Sonrasında yanımdan hiçbir şey demeden geçip giderken arkamı dönüp gözden kaybolana kadar ona baktım. Çok garipti. Sürekli yemekhanede göz göze geliyorduk ve sonunda tanışmıştık. Telefonum aklıma gelince çevirip ekranına baktım. Üstündeki cam kırılmıştı, sinirle inledim.

Esma'nın yanına oturup eşyalarımı sıraya bıraktım. Kendisi ayaklı gazate olduğu için "Doğa diye birini tanıyor musun?" diye sordum.

Telefonundan kafasını kaldırıp bana baktı. Yanına oturduğumu bile fark etmemişti.

"Hayır, o kim?" dediğinde "Vay canına tanımadığın biri" dedim. Gülmesiyle önüme döndüm.

"Ama yüzünü görürsem tanırım" yüzünü görsem ben de tanırdım. "Boşver"

Yurda doğru yürürken birinin bayadır yakınımda yürüdüğünü fark ettiğimde müziği kapattım. Şapkamı kapattığım için yandan kim olduğunu göremiyordum. Yol fazla boş hava ise karanlıktı. Sonunda o gün gelmişti. Cebimden gaz biberini alıp nefesimi tuttum.
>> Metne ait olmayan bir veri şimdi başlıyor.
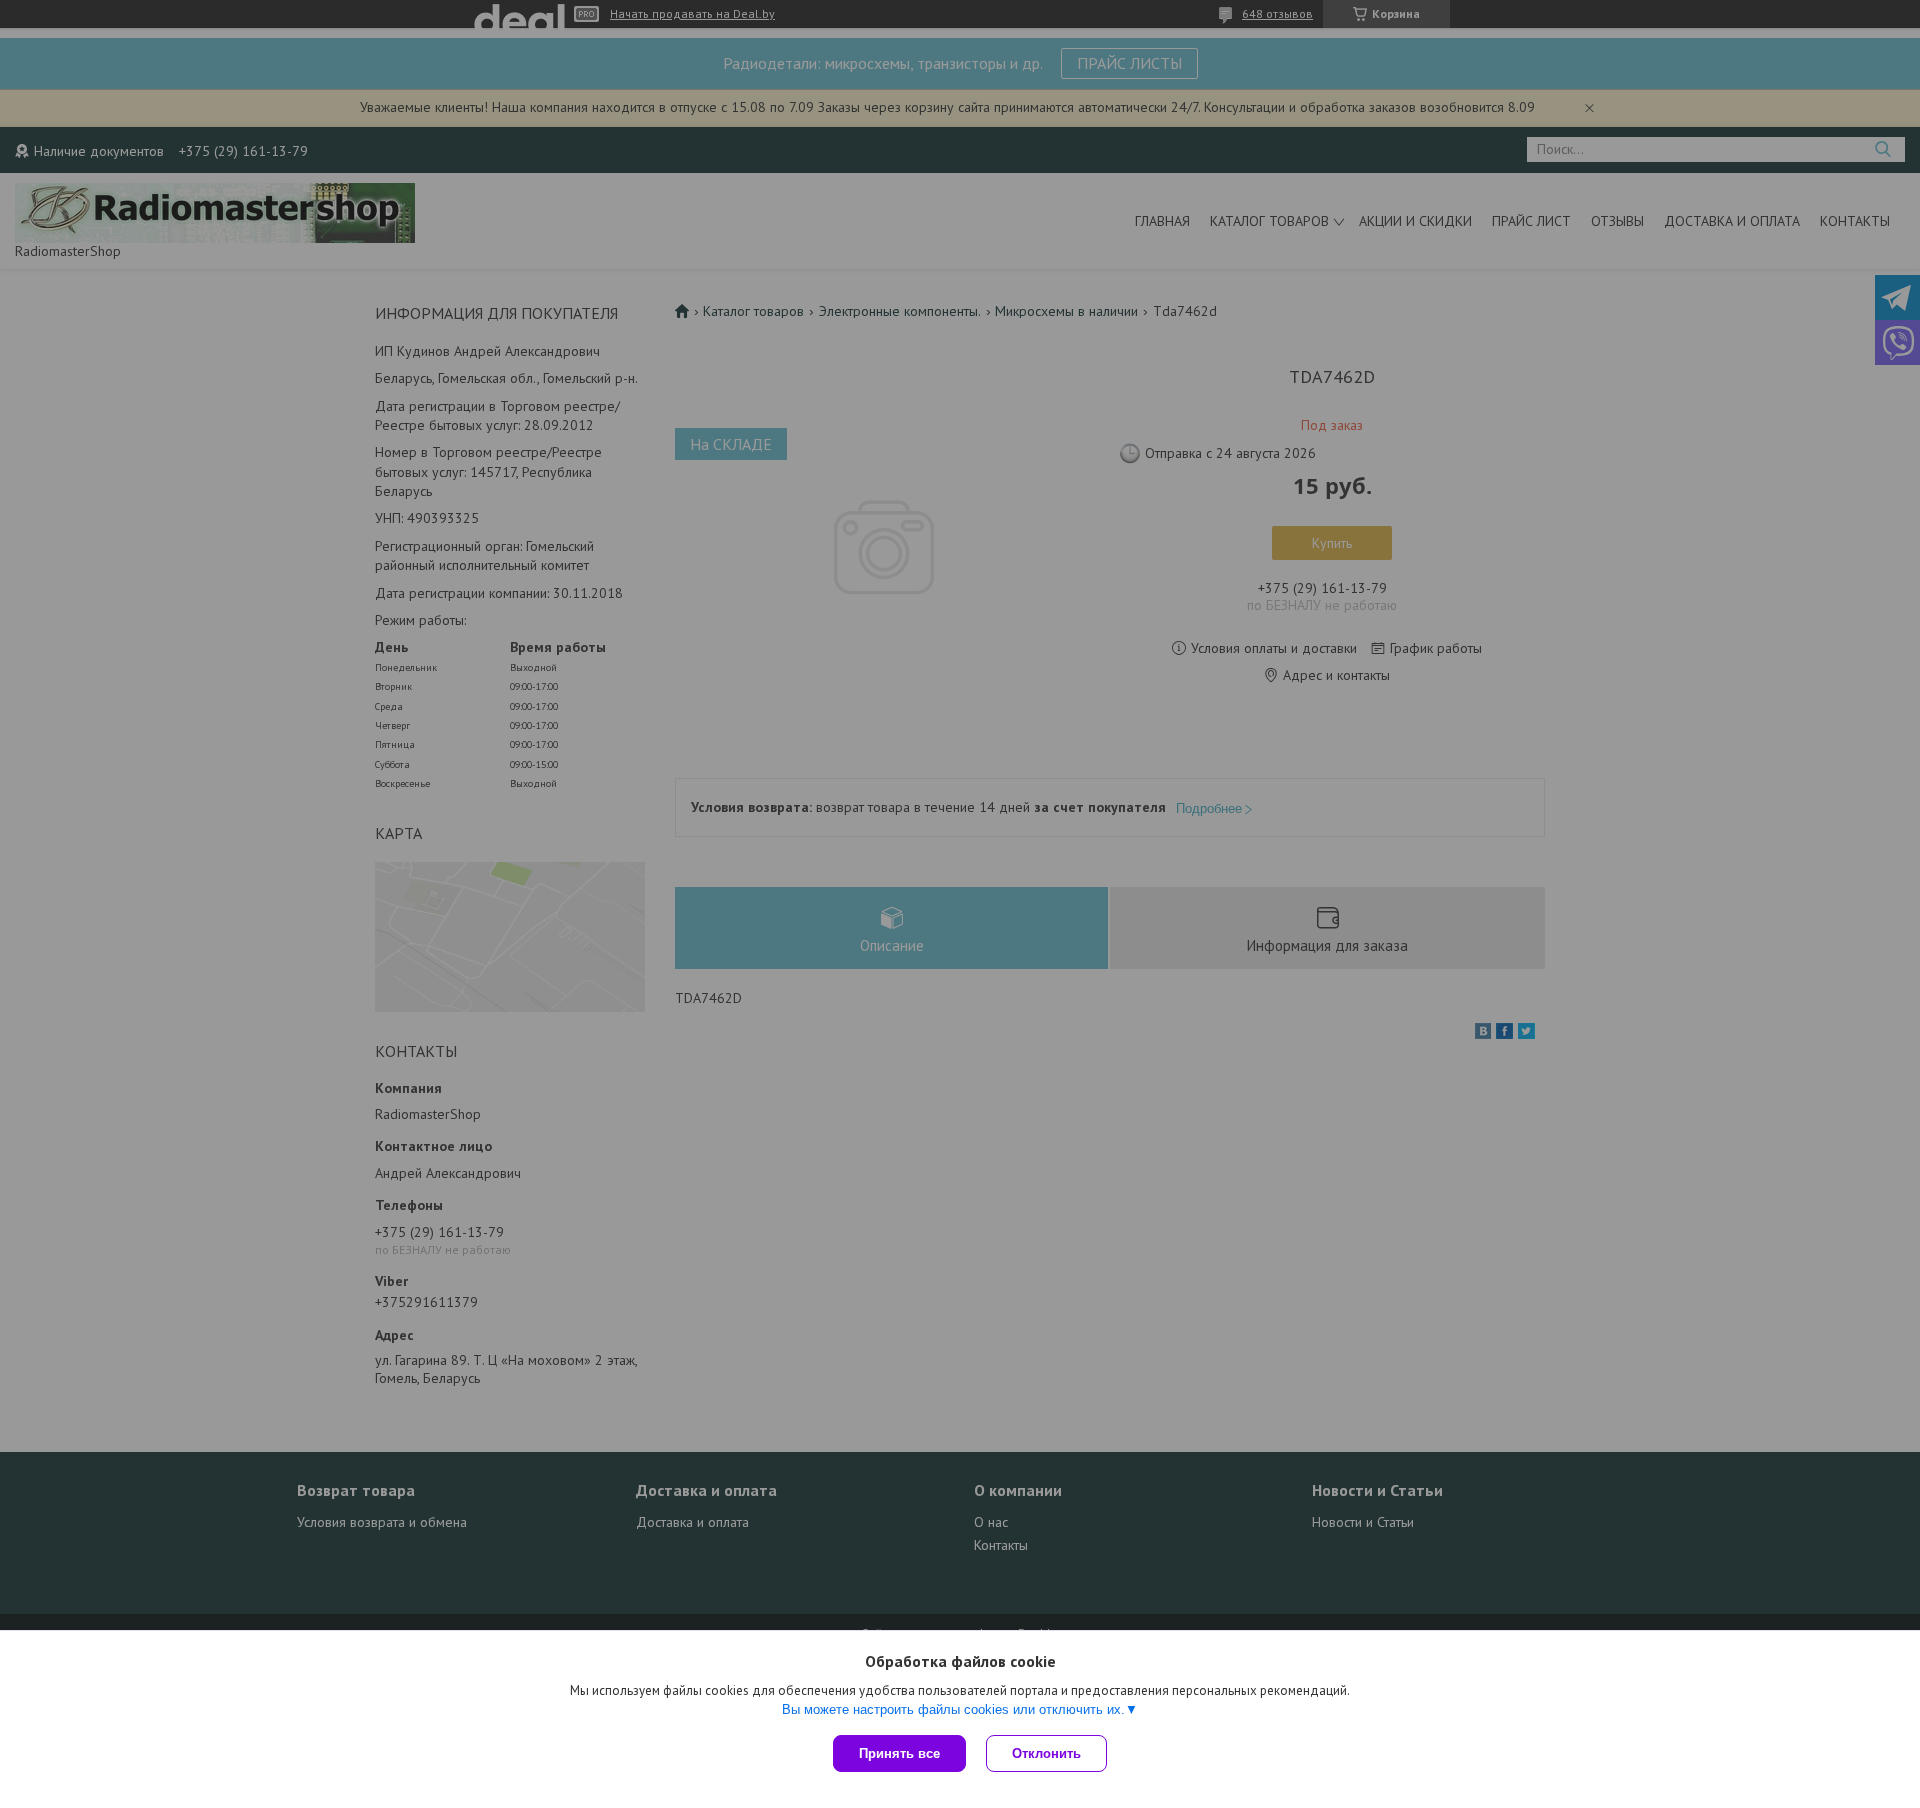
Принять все (899, 1753)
Arkamı dönüp yüzüne doğru tutmamla "Dur" dedi.

Elimi indirirken nefesimi yavaşça dışarı verdim, çok korkmuştum.

Doğa gülerek "Ne yapıyorsun?" diye sordu.

Kulaklıklarımı çıkartıp "Asıl sen ne yapıyorsun?" diye sordum. "Çok korktum" kalbim hala da hızlı hızlı atıyordu.

"Doğru kelimeyi seçmeye çalışıyordum omuzuna dokunmak için" kaşlarım şaşkınlıkla kalktı. "Selam demeye karar vermişken birden dönüp biber gazını yüzüme tuttun"

"Özür dilerim ya, o kadar süre peşimde yürüyüp senin tacizci olduğunu düşünmeme sebep olduğun için"

"İyi haber, tacizci değilim" güldüm, çok sinir bozucu ve tatlıydı.

Yolun devamını beraber yürürken hiç konuşmadık. Az önce beni korkuttuğu için yolun kalanında benimle yürümesi bir bakıma beni iyi hissettirmişti.

Cebinden sigara paketini çıkartıp bana doğru uzattığında "Yok, içmiyorum" dedim.

"Ben içebilir miyim?" anlamsızca ona baktım. "Hani senin yanındayım ve sen içmiyorsun. Belki rahatsız olursun"

"Yok, içebilirsin" sigarayı dudakları arasına koyarken onu izledim. Benden izin alarak içmesi fazla hoşuma gitmişti. Daha önce yanımda sigara içen hiç kimse bu kadar ince düşünmemişti.

Ayağım taşa takılınca kolumdan tuttu. "Önüne bakmalısın" yüzüm kızarırken önüme döndüm.

Yurdun önüne geldiğimizde durdum. "Ben burada ayrılıyorum" dememle gülümsedi.

"Görüşürüz o zaman" demesiyle "Görüşürüz" diye mırıldandım.

Bahçe kapısından girene kadar bekledi. Sonunda yürüdüğünde ise ters yöne gitmesiyle kaşlarım şaşkınlıkla kalktı. Bu kadar yolu benim için mi gelmişti?